*** Opening of Exercise material ***

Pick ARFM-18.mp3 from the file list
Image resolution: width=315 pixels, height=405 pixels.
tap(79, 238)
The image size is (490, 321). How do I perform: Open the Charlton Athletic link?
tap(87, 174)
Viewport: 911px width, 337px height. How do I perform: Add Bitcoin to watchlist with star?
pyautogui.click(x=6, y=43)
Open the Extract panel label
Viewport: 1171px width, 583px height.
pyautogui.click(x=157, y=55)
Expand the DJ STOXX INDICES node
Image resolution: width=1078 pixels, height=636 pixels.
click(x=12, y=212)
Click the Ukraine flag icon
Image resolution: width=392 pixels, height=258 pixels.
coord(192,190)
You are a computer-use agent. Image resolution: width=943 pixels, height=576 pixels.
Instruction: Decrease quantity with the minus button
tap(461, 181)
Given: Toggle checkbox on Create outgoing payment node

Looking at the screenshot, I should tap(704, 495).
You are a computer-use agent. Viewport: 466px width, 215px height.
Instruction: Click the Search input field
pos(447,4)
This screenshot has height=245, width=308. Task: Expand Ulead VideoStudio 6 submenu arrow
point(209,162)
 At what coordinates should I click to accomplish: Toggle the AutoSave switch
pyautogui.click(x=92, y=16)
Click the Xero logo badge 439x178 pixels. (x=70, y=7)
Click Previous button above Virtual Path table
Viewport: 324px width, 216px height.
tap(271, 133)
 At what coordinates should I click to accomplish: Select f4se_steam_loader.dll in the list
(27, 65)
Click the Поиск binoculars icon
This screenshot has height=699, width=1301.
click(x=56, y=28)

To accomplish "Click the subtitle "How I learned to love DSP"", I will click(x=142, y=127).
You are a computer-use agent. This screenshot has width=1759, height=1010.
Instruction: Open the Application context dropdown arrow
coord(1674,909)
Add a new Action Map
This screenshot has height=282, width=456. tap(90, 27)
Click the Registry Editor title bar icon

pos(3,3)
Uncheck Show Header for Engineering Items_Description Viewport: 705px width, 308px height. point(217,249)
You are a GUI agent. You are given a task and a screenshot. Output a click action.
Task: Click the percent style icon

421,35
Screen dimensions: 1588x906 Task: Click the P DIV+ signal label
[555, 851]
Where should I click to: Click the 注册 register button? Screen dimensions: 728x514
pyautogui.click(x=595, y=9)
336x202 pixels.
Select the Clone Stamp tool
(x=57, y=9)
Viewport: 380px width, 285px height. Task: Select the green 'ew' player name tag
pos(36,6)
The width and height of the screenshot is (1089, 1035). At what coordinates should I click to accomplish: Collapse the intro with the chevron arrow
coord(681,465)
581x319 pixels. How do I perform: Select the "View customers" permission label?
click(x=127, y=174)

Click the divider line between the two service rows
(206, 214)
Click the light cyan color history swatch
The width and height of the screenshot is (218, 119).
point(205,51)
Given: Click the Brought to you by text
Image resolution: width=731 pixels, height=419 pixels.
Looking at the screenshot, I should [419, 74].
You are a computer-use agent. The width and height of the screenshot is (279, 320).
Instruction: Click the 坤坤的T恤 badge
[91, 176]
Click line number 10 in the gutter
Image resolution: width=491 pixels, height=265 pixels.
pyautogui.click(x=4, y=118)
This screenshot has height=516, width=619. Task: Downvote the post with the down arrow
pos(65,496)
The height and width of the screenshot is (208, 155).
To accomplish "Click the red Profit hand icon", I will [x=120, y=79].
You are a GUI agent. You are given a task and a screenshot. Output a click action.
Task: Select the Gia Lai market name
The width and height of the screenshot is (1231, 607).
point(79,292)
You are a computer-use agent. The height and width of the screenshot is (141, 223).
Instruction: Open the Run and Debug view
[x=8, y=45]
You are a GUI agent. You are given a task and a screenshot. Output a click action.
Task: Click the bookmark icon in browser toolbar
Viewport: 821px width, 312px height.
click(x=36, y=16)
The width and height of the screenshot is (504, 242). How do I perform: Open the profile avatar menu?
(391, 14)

*** Close of Exercise material ***

All entries given above should be transcribed exactly, with none omitted.

Pick ARFM-18.mp3 from the file list
Image resolution: width=315 pixels, height=405 pixels.
tap(79, 238)
The image size is (490, 321). How do I perform: Open the Charlton Athletic link?
tap(87, 174)
Viewport: 911px width, 337px height. How do I perform: Add Bitcoin to watchlist with star?
pyautogui.click(x=6, y=43)
Open the Extract panel label
Viewport: 1171px width, 583px height.
pyautogui.click(x=157, y=55)
Expand the DJ STOXX INDICES node
Image resolution: width=1078 pixels, height=636 pixels.
click(x=12, y=212)
Click the Ukraine flag icon
Image resolution: width=392 pixels, height=258 pixels.
coord(192,190)
You are a computer-use agent. Image resolution: width=943 pixels, height=576 pixels.
Instruction: Decrease quantity with the minus button
tap(461, 181)
Given: Toggle checkbox on Create outgoing payment node

Looking at the screenshot, I should tap(704, 495).
You are a computer-use agent. Viewport: 466px width, 215px height.
Instruction: Click the Search input field
pos(447,4)
This screenshot has height=245, width=308. Task: Expand Ulead VideoStudio 6 submenu arrow
point(209,162)
 At what coordinates should I click to accomplish: Toggle the AutoSave switch
pyautogui.click(x=92, y=16)
Click the Xero logo badge 439x178 pixels. (x=70, y=7)
Click Previous button above Virtual Path table
Viewport: 324px width, 216px height.
tap(271, 133)
 At what coordinates should I click to accomplish: Select f4se_steam_loader.dll in the list
(27, 65)
Click the Поиск binoculars icon
This screenshot has height=699, width=1301.
click(x=56, y=28)

To accomplish "Click the subtitle "How I learned to love DSP"", I will click(x=142, y=127).
You are a computer-use agent. This screenshot has width=1759, height=1010.
Instruction: Open the Application context dropdown arrow
coord(1674,909)
Add a new Action Map
This screenshot has height=282, width=456. tap(90, 27)
Click the Registry Editor title bar icon

pos(3,3)
Uncheck Show Header for Engineering Items_Description Viewport: 705px width, 308px height. point(217,249)
You are a GUI agent. You are given a task and a screenshot. Output a click action.
Task: Click the percent style icon

421,35
Screen dimensions: 1588x906 Task: Click the P DIV+ signal label
[555, 851]
Where should I click to: Click the 注册 register button? Screen dimensions: 728x514
pyautogui.click(x=595, y=9)
336x202 pixels.
Select the Clone Stamp tool
(x=57, y=9)
Viewport: 380px width, 285px height. Task: Select the green 'ew' player name tag
pos(36,6)
The width and height of the screenshot is (1089, 1035). At what coordinates should I click to accomplish: Collapse the intro with the chevron arrow
coord(681,465)
581x319 pixels. How do I perform: Select the "View customers" permission label?
click(x=127, y=174)

Click the divider line between the two service rows
(206, 214)
Click the light cyan color history swatch
The width and height of the screenshot is (218, 119).
point(205,51)
Given: Click the Brought to you by text
Image resolution: width=731 pixels, height=419 pixels.
Looking at the screenshot, I should [419, 74].
You are a computer-use agent. The width and height of the screenshot is (279, 320).
Instruction: Click the 坤坤的T恤 badge
[91, 176]
Click line number 10 in the gutter
Image resolution: width=491 pixels, height=265 pixels.
pyautogui.click(x=4, y=118)
This screenshot has height=516, width=619. Task: Downvote the post with the down arrow
pos(65,496)
The height and width of the screenshot is (208, 155).
To accomplish "Click the red Profit hand icon", I will [x=120, y=79].
You are a GUI agent. You are given a task and a screenshot. Output a click action.
Task: Select the Gia Lai market name
The width and height of the screenshot is (1231, 607).
point(79,292)
You are a computer-use agent. The height and width of the screenshot is (141, 223).
Instruction: Open the Run and Debug view
[x=8, y=45]
You are a GUI agent. You are given a task and a screenshot. Output a click action.
Task: Click the bookmark icon in browser toolbar
Viewport: 821px width, 312px height.
click(x=36, y=16)
The width and height of the screenshot is (504, 242). How do I perform: Open the profile avatar menu?
(391, 14)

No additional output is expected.